La crisi ucraina ha mostrato al mondo che le questioni energetiche e geopolitiche sono inseparabili. Per comprendere la geopolitica abbiamo bisogno della memoria e di riuscire a coniugare gli eventi.

Contrariamente alle aspettative della Russia, la guerra in Ucraina e le crisi che ne sono derivate, non hanno danneggiato le relazioni EuropaAmerica, anzi, le hanno migliorateDopo la Guerra Fredda, la Russia aveva cercato di sfruttare la frattura nelle relazioni transatlantiche, per indebolire l’alleanza politica ed economica Europa-Stati Uniti. La risposta era stata di spingere la NATO ad aumentare la sua deterrenza contro Mosca espandendo i suoi confini orientali e settentrionali. Ma non è stata la sola mossa.

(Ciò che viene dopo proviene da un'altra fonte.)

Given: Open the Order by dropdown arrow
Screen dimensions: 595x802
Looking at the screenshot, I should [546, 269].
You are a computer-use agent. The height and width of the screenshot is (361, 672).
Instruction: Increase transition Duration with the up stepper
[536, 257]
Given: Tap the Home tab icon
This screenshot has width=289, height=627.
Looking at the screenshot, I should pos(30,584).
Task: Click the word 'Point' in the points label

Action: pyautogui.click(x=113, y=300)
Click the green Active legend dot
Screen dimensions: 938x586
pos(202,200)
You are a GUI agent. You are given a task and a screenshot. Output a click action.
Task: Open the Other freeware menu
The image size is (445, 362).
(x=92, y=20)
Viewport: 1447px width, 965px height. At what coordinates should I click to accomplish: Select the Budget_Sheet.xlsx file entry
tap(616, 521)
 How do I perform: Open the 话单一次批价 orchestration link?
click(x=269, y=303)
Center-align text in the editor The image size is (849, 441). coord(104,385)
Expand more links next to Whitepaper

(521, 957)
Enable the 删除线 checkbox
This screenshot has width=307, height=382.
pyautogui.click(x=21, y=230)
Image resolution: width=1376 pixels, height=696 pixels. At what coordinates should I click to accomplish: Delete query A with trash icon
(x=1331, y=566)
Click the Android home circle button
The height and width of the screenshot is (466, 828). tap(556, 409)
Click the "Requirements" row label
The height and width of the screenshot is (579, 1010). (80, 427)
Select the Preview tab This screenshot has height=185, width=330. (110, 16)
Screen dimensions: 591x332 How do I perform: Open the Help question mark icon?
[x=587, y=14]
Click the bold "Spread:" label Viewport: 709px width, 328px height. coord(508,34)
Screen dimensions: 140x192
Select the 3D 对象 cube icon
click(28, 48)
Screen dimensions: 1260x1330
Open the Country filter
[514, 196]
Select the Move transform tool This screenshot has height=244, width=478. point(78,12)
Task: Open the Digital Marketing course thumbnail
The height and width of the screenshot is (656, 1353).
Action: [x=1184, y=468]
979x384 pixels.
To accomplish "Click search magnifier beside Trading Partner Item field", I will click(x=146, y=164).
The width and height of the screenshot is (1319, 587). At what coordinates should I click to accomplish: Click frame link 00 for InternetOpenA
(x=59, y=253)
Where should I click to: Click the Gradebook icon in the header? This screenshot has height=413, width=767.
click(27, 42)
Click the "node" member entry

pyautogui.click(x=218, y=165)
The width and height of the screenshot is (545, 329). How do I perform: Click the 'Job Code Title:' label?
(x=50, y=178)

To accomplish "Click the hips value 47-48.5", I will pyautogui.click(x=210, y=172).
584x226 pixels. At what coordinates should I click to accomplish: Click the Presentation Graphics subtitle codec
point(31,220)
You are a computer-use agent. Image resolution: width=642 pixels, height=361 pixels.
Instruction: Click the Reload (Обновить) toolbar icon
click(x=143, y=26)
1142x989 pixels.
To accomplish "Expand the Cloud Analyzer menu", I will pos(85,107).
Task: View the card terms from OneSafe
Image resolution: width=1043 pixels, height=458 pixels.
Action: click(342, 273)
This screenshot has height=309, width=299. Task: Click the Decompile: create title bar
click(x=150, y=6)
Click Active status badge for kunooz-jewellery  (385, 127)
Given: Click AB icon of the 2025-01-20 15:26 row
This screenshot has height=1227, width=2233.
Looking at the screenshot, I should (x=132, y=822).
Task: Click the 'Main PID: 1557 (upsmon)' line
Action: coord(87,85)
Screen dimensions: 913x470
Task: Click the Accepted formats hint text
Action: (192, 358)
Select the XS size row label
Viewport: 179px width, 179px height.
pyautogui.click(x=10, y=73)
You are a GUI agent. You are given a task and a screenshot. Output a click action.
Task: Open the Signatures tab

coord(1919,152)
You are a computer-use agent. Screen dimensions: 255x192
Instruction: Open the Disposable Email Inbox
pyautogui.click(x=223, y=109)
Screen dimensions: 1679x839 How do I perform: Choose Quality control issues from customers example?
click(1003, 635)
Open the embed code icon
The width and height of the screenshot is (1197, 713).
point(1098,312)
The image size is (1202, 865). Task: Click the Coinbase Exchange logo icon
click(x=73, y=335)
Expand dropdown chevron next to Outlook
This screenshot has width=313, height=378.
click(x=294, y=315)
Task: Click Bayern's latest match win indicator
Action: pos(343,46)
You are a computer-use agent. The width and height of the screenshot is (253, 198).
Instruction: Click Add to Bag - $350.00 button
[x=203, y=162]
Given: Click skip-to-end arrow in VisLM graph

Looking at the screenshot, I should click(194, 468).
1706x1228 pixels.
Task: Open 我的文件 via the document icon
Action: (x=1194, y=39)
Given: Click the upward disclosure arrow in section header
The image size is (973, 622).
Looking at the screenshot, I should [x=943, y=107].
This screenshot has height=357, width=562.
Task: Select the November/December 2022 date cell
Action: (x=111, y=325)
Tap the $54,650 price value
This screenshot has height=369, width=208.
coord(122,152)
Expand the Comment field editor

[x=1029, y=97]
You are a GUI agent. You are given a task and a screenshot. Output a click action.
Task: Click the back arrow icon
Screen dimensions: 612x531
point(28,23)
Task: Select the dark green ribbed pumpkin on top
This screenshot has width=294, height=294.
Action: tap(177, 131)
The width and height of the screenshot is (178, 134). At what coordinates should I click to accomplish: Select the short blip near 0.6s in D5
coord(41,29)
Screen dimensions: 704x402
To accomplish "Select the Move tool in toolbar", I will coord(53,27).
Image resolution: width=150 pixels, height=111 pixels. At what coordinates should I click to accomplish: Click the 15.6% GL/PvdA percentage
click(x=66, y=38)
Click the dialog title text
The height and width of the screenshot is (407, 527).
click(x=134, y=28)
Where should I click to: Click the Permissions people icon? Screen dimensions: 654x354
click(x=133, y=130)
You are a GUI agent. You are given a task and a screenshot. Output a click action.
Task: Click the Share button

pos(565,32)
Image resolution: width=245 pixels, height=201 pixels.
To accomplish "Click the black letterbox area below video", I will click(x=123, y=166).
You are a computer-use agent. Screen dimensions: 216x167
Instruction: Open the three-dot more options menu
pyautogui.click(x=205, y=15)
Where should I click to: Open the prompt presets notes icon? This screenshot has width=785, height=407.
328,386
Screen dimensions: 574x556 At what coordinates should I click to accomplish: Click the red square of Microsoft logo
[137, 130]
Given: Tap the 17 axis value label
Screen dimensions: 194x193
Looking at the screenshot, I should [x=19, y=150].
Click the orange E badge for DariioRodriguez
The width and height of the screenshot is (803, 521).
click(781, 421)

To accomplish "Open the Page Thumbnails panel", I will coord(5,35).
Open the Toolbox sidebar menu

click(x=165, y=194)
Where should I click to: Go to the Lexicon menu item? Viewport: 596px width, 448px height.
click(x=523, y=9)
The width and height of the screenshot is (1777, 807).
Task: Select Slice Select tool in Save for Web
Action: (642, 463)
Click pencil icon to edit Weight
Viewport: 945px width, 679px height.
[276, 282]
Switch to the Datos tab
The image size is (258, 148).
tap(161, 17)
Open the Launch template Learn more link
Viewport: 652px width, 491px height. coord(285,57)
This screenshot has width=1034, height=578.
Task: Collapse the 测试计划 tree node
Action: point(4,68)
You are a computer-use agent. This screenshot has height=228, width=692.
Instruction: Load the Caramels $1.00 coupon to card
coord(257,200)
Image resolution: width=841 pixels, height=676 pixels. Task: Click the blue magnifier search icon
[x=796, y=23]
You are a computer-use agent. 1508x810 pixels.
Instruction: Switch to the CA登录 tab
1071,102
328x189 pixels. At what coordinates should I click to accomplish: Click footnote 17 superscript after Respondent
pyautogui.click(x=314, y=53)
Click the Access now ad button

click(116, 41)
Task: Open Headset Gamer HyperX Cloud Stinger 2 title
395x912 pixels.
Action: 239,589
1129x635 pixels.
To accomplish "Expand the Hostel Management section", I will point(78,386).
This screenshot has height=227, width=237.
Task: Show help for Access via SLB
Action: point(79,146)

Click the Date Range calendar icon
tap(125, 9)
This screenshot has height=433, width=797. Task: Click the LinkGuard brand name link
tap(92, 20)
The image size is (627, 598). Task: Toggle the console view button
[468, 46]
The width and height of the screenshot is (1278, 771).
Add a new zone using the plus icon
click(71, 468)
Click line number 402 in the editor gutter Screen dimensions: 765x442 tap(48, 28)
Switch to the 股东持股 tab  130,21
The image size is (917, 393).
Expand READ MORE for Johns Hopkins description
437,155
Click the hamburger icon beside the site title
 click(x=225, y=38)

Era il 2011 e si stava rafforzando la necessità da parte degli Stati Uniti di bilanciare la crescita della Cina, aumentando decisamente il proprio peso in Asia. Come attuare lo spostamento? Venne ideato il “Pivot to Asia” che tradotto in italiano vuol dire “perno”, centro strategico di capitale importanza. È stata la “mossa con la quale gli Stati Uniti hanno puntato a raddrizzare la rotta, dando direzione e chiarezza al proprio ruolo nel mondo, aprendo a nuove dinamiche geopolitiche.

La scelta di dare priorità strategica allo scenario dell’Asia-Pacifico serviva e serve tutt’ora per regolare un sistema di geopolitica planetario. Nella sua definizione strategica, il Pivot è multidimensionale, prevedendo l’impiego di risorse politiche, diplomatiche, economiche e militari.

Negli anni, si è dato vita a un processo di accumulazione di forza in preparazione di un’esplicita competizione militareGli eventi che vediamo accadere oggi danno maggiore chiarezza alle interpretazioni iniziali.

Il 15 settembre 2021, è stata creata una nuova alleanza: Stati Uniti, Regno Unito e Australia, hanno siglato il patto di sicurezza trilaterale, sotto l’acronimo di AUKUS.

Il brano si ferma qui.